Convertíos y creed en el Evangelio

Durante el presente año litúrgico escucharemos principalmente el evangelio de S. Marcos, que no es otro que la misma persona de Jesús. En el texto evangélico que hoy escuchamos, Jesucristo, inicia su vida pública, y la comienza en Galilea, allí mismo donde Juan Bautista acaba de ser decapitado por Herodes. Y comienza predicando el Reino: Se ha cumplido el tiempo y está cerca el Reino de Dios. Convertíos y creed en el Evangelio (1,14-15). Jesucristo no define qué es el Reino, pero es el centro de su predicación y la pasión que anima toda su actividad; todo lo que dice y hace está al servicio del Reino de Dios, es como el hilo conductor que atraviesa todo el Evangelio de Marcos.

El Reino de Dios reclama dos actitudes para que se haga realidad en nosotros: la conversión y la fe. La palabra conversión está tan manida y tan mal usada que apenas la prestamos atención. La consideramos como un esfuerzo personal y un arrepentimiento, cuando en sentido evangélico significa primeramente aceptar la salvación que generosamente Dios nos ofrece y como consecuencia de esta generosidad, está nuestra respuesta: volver hacia atrás, tomar otro camino, el de Dios. Es Dios quien da el primer paso.

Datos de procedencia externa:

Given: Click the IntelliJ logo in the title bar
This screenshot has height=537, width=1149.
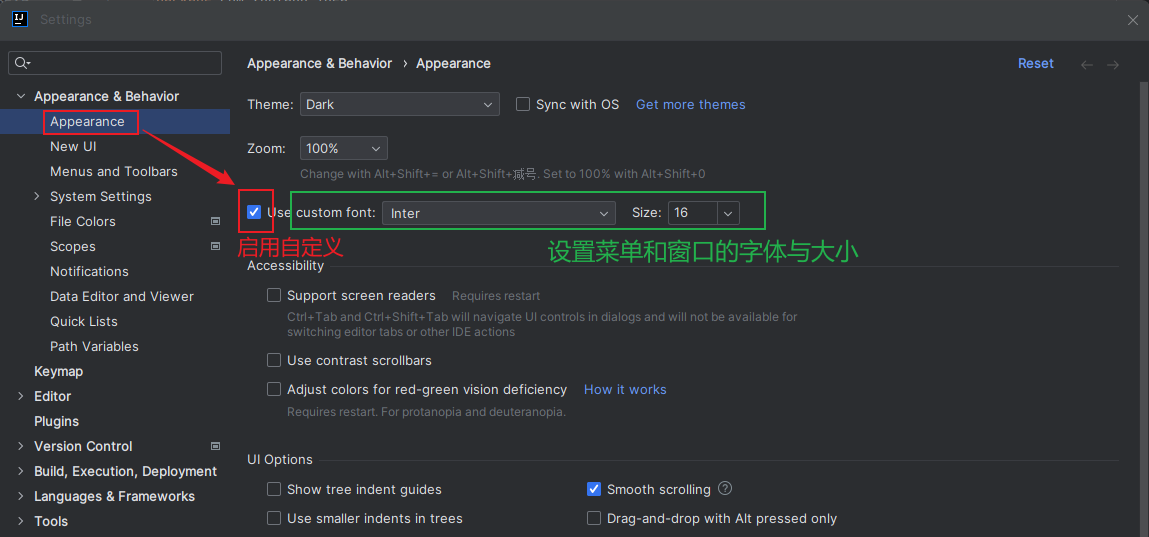Looking at the screenshot, I should (x=19, y=19).
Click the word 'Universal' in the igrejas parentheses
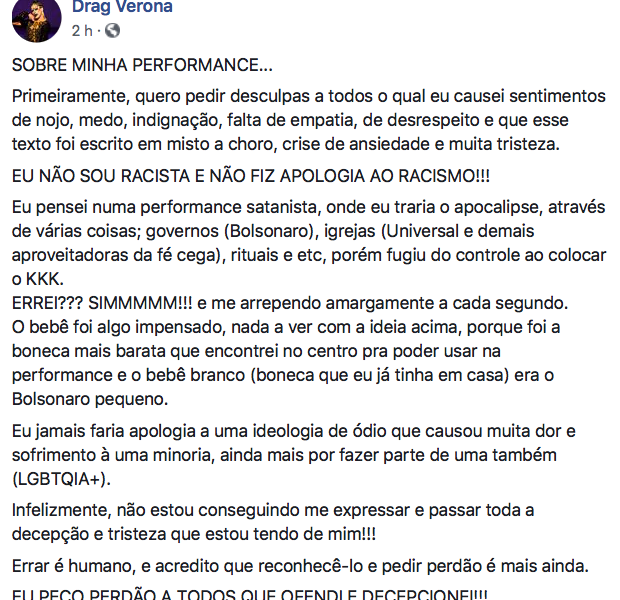 [x=422, y=231]
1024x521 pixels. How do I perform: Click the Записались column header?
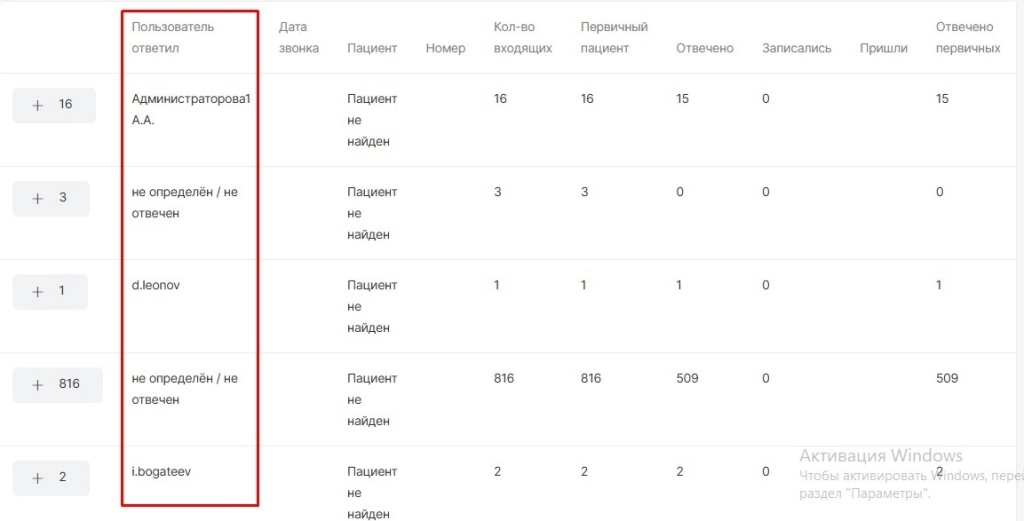pyautogui.click(x=796, y=48)
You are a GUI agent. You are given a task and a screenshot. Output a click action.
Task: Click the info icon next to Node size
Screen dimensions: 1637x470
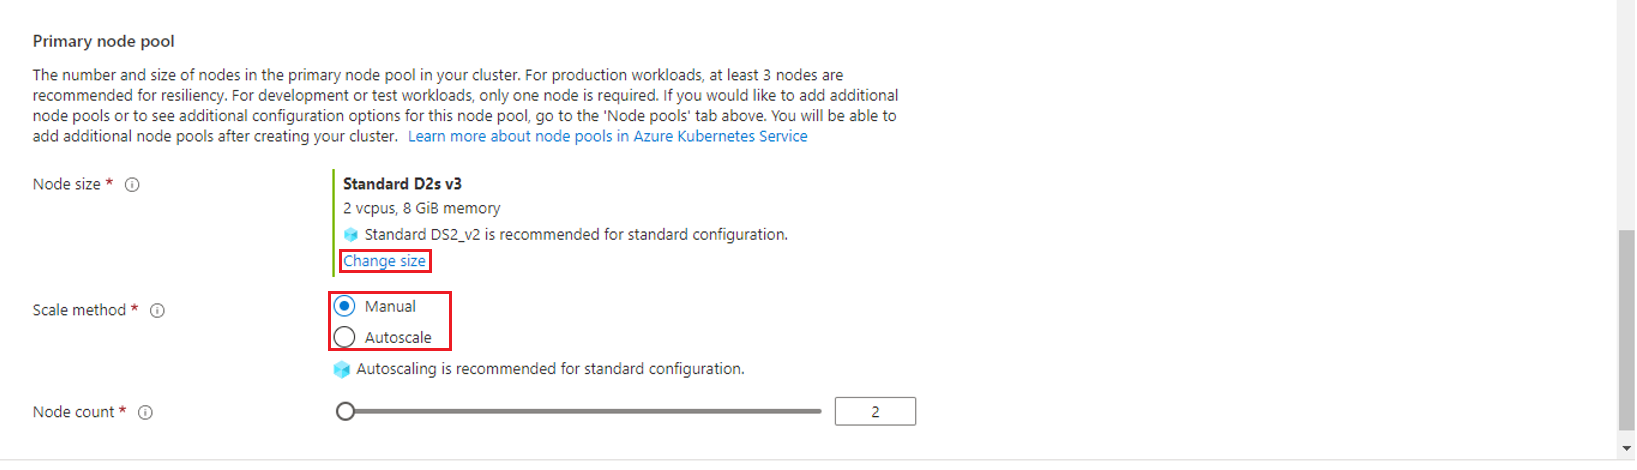click(132, 185)
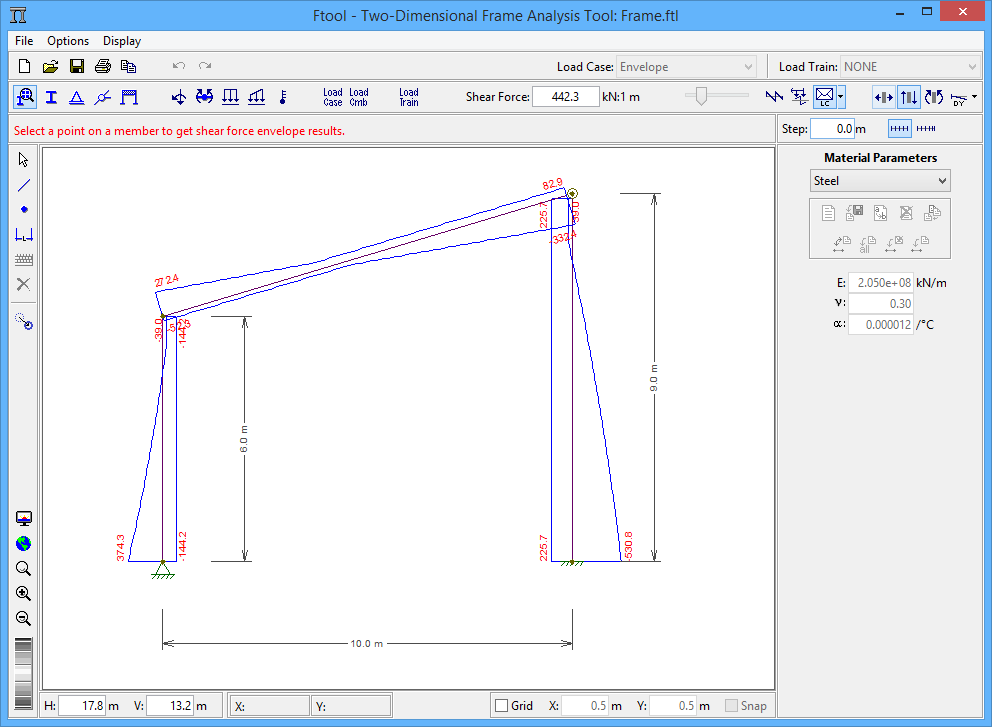This screenshot has width=992, height=727.
Task: Toggle the shear force diagram button
Action: pyautogui.click(x=908, y=97)
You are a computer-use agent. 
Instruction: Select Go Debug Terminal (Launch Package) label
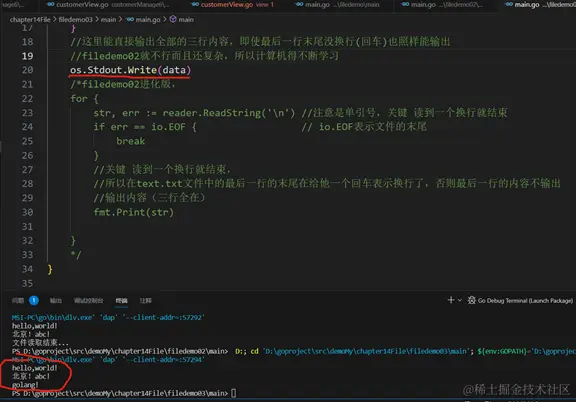(x=525, y=301)
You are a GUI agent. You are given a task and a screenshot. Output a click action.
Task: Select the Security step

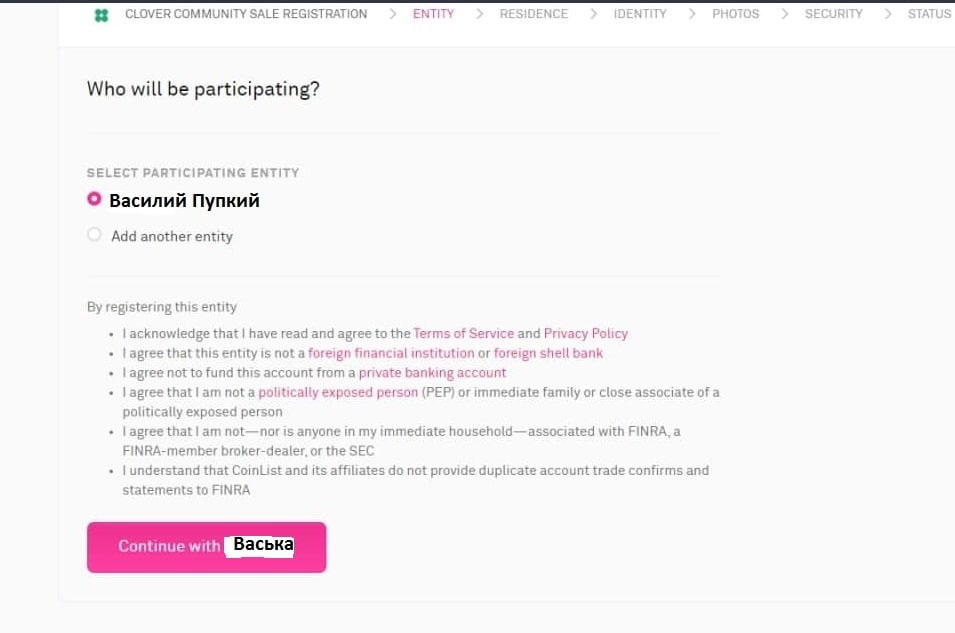[833, 14]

El drama de nuestro tiempo está en que nos hemos acostumbrado a una felicidad aparente y no queremos enderezar nuestros pasos. Son muchos los que adoptan comportamientos inmorales en el ámbito familiar, profesional, social, y sin embargo creen que llevan una vida buena, que no tienen pecado, que no hacen mal a nadie, y por tanto creen que no tienen necesidad de conversión, porque ¿de qué podrá convertirse el hombre cuando cree estar en el buen camino?… Y estamos los buenos, los que no matamos ni robamos. ¿También tenemos que convertirnos? ¿De qué nos vamos a convertir? No matamos ni robamos, pero vivimos una espiritualidad mediocre, una vida cargada de indiferencia y de falta de sensibilidad ante tantas necesidades, nos puede la inercia y la dureza de corazón. Precisamente la conversión es el antídoto contra la mediocridad, contra la inercia de la sociedad sociológicamente cristiana. El converso percibe la novedad, se da cuenta de la maravilla de la fe. Tiene la sensibilidad entera y despierta: lo ve todo con ojos nuevos, con todos sus perfiles. Todos tenemos necesidad de conversión. La llamada a la conversión tiene siempre como objetivo poner en cuestión el modo de vivir y de ser de cualquiera, convencernos de que hay otros caminos, que merece la pena recorrer. La tragedia del hombre de hoy está en que a Jesús, su Reino, lo hemos convertido en algo secundario, sin influencia en nuestras vidas y valores.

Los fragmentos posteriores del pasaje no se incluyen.